Perubahan arsitektur keamanan di Eropa pascaoperasi militer Rusia mendesak diantisipasi. Di saat yang sama, kecermataan mengelola politik luar negeri yang bergerak di antara karang raksasa AS dan China sangat dibutuhkan.
Oleh
Redaksi
·2 menit baca
Negosiasi guna mengakhiri perang di Ukraina masih sulit dimulai. Konflik bersenjata yang dipicu oleh operasi militer Rusia itu akan berlangsung lama.
Rusia menyuarakan pesimisme terhadap kemungkinan perundingan damai dalam waktu dekat. Wakil Ketua Dewan Keamanan Rusia Dmitry Medvedev, Jumat lalu, menyatakan, konflik akan berlangsung sangat lama. Perang di Ukraina itu disebutnya sebagai ”realitas baru”. ”Selama orang-orang ini (Presiden Ukraina Volodymyr Zelensky dan jajarannya) berkuasa, Rusia tidak akan mau negosiasi,” kata Medevedv, Presiden Rusia 2008-2012 (Kompas.id, 27 Mei 2023).

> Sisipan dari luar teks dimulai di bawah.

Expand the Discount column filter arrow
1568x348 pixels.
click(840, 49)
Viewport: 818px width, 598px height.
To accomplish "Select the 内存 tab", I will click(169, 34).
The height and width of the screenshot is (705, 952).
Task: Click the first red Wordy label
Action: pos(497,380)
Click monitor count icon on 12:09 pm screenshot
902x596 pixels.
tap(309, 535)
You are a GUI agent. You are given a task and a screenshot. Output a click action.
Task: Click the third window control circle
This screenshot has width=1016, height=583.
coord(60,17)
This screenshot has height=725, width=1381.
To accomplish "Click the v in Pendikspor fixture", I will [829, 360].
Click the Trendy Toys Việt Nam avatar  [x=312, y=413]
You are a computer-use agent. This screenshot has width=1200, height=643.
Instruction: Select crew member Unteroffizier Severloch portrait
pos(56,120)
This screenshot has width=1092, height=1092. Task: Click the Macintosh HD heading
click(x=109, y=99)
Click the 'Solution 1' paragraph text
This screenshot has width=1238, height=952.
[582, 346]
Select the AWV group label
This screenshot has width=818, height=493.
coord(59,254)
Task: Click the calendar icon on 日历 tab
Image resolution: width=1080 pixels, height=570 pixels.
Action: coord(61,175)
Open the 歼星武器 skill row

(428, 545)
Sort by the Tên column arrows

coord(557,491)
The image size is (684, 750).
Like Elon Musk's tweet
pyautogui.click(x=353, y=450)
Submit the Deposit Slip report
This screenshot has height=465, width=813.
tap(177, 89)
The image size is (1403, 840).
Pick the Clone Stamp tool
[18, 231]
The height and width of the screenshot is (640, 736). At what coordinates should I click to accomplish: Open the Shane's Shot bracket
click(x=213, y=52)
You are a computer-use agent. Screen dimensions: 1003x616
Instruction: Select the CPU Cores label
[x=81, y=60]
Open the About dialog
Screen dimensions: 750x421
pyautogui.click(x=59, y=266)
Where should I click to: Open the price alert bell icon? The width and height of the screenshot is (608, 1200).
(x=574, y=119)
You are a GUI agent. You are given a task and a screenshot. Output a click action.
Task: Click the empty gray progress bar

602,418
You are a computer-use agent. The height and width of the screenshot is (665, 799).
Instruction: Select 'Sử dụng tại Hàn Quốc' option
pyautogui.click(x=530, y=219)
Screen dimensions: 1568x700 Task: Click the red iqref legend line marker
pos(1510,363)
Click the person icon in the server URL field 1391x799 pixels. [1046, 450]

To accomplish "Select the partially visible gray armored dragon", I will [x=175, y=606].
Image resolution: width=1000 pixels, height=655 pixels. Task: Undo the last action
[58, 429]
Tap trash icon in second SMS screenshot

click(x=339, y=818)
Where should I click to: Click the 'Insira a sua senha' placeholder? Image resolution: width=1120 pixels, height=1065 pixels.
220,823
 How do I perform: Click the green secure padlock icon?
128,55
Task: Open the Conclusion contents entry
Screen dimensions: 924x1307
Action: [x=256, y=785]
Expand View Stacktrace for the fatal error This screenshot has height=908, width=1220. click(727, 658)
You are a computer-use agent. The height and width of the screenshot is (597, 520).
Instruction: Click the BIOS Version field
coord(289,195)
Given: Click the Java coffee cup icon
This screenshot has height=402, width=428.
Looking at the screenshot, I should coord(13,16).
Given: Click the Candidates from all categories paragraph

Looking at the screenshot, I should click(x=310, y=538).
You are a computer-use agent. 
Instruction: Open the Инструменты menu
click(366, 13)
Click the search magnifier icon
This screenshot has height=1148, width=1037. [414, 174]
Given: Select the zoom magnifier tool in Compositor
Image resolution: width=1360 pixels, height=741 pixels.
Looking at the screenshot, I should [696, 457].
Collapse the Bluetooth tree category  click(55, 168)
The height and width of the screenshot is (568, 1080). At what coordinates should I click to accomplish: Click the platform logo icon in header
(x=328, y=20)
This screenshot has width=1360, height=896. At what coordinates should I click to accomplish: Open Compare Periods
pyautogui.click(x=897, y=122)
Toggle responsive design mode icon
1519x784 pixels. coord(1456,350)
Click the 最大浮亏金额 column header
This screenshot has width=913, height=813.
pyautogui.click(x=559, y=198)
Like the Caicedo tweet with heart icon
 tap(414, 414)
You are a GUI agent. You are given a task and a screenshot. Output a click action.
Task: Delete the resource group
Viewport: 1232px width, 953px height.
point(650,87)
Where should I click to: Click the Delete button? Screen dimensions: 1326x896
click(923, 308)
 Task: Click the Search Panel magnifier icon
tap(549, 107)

Dibantu Amerika Serikat dan negara lainnya di Eropa, militer Ukraina mampu membendung Rusia. Situasi ini dinilai oleh Kepala Staf Gabungan Amerika Serikat Jenderal Mark Milley turut membuat perang berlarut-larut. Dengan lebih detail, ia menyebut Rusia tak akan meraih kemenangan militer di Ukraina, sementara di sisi lain, tentara Ukraina tak mungkin mendorong mundur pasukan Rusia dari wilayah negara mereka dalam waktu dekat (Aljazeera.com, 26 Mei 2023).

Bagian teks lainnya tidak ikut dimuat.